1. ## Bessel function integration

1) ∫ x^(-2) * J2(x) dx
where J2(x) is Bessel function of order 2

2) ∫ x* (Jυ(λx))^2 dx
this is a definite integral with
upper index b
lower index a

2. Originally Posted by Aggressive Duck

1) ∫ x^(-2) * J2(x) dx
where J2(x) is Bessel function of order 2

2) ∫ x* (Jυ(λx))^2 dx
this is a definite integral with
upper index b
lower index a
Do youi have limits of integration for the first. The second (a la Maple) is

$\frac{1}{2} b^2 \left( J^2_n(b) - J_{n+1}(b) J_{n-1}(b) \right) - \frac{1}{2} a^2 \left( J^2_n(a) - J_{n+1}(a) J_{n-1}(a) \right)$

3. Thank you

No the first has no limits. Note: It should be solved in terms of Jo and J1

Would you please just provide the steps of the second one, or is it a standard form? Because I just can't deliver it like that. We were told to use Bessel equation in the form
t^2 * Jn(t) = n^2 * Jn(t) - tJ'n(t) - t^2Jn''(t)

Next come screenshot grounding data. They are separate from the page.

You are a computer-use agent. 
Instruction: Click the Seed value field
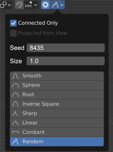(x=66, y=48)
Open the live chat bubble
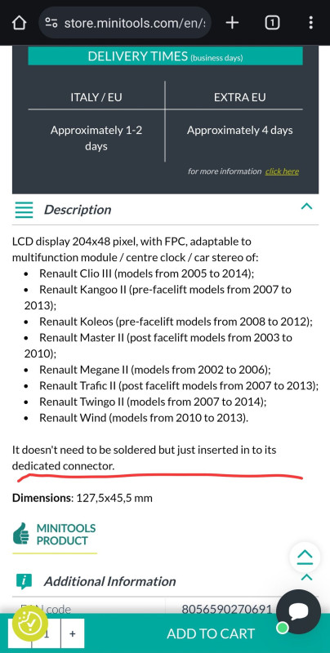The width and height of the screenshot is (330, 653). pyautogui.click(x=298, y=611)
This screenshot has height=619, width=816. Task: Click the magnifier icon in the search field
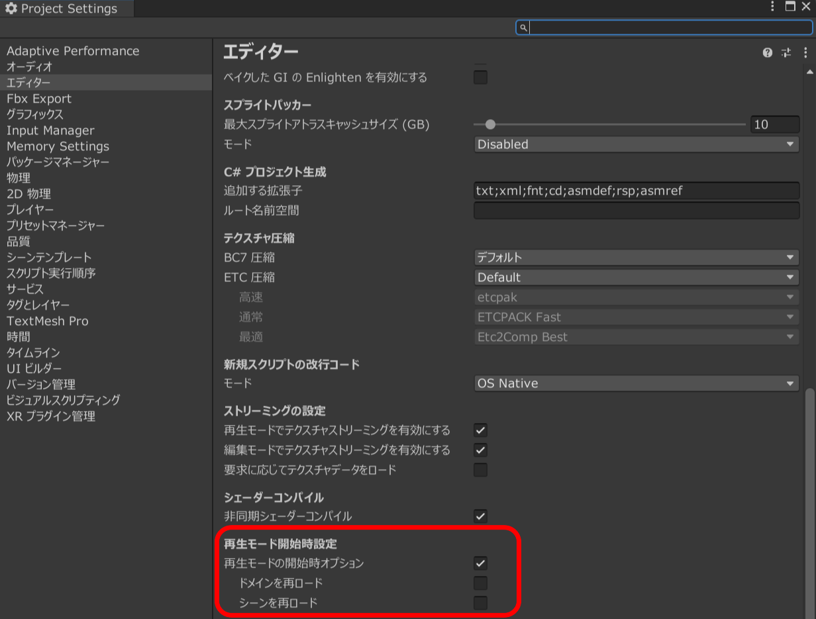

4. Originally Posted by Aggressive Duck
Thank you

No the first has no limits. Note: It should be solved in terms of Jo and J1

Would you please just provide the steps of the second one, or is it a standard form? Because I just can't deliver it like that. We were told to use Bessel equation in the form
t^2 * Jn(t) = n^2 * Jn(t) - tJ'n(t) - t^2Jn''(t)
OK. Let me show that

$\int x J_n^2\, dx = \frac{1}{2} x^2 \left(J_n^2 - J_{n+1} J_{n-1} \right)$ and then your answer is just evaluating at the upper and low limits (note, I've set $\lambda = 1$ and all constants of integration to zero)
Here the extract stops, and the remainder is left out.